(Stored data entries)
::::::

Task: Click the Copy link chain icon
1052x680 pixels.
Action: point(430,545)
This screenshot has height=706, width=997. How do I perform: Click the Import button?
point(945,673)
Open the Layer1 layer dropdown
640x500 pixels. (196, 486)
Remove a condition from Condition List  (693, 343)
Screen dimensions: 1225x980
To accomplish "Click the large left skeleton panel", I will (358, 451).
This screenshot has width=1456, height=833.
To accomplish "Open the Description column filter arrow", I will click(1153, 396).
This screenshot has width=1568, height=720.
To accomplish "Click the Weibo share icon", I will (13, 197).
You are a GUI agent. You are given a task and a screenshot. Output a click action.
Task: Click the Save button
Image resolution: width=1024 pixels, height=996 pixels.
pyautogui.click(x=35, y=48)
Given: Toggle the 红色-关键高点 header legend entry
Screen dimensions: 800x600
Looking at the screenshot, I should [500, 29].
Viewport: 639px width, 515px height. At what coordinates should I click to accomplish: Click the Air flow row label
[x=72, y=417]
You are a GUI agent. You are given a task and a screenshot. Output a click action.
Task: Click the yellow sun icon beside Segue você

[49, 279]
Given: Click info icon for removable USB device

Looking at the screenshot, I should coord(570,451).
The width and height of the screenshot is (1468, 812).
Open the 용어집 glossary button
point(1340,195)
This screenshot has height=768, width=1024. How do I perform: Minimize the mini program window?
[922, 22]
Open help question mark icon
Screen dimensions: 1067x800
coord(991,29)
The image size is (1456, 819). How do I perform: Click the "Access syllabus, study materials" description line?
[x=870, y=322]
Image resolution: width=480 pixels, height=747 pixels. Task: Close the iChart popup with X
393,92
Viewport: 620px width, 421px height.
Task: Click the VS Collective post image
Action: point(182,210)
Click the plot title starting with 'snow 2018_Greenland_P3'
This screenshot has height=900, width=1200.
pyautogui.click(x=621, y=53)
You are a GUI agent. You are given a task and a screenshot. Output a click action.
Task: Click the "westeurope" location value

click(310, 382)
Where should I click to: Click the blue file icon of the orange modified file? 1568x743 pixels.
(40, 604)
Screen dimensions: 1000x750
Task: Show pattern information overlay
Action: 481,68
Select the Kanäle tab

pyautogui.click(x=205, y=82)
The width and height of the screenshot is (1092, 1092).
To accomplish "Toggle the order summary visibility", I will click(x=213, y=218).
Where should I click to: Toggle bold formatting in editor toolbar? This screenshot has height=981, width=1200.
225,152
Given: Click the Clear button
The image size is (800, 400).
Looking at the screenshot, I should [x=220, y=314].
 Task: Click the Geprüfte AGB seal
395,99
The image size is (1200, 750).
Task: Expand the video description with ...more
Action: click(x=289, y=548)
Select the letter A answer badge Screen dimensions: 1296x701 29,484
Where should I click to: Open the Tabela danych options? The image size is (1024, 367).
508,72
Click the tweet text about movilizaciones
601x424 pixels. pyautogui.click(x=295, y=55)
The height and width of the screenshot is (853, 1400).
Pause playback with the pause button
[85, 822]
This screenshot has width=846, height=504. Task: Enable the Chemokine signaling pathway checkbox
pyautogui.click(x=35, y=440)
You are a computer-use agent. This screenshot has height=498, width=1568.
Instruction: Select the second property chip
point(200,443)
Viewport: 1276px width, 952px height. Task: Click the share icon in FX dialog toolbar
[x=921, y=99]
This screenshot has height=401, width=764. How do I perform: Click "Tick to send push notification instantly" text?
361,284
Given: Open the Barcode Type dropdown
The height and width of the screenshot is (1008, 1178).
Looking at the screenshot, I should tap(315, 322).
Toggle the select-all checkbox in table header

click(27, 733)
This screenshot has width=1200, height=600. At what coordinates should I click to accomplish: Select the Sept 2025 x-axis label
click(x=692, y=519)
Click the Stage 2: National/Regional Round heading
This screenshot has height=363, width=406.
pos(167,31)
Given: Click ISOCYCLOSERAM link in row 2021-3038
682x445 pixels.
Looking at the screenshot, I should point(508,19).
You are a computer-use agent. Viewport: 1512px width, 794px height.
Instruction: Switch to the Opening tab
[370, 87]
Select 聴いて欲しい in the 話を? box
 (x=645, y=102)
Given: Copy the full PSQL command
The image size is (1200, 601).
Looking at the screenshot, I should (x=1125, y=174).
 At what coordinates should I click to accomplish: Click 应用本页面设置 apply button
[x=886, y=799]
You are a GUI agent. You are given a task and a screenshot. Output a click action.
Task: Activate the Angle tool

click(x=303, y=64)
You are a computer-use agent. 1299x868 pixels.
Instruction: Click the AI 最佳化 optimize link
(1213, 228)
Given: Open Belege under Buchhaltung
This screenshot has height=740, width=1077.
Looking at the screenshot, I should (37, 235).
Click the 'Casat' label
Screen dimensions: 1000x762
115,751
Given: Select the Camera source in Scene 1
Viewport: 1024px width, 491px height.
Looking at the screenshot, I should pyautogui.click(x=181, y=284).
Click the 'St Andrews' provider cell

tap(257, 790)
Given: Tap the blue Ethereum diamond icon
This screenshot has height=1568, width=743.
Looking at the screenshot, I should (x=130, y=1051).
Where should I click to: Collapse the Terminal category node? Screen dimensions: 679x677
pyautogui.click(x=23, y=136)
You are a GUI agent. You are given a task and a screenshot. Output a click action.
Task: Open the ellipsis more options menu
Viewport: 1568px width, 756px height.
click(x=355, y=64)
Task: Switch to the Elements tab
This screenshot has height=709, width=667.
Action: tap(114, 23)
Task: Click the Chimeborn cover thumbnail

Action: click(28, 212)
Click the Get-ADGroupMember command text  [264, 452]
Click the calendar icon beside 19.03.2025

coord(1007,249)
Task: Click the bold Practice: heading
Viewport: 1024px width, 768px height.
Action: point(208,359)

::::::

From the data above, gather every line that includes the word "heading".

Click the Stage 2: National/Regional Round heading
Task: Click the bold Practice: heading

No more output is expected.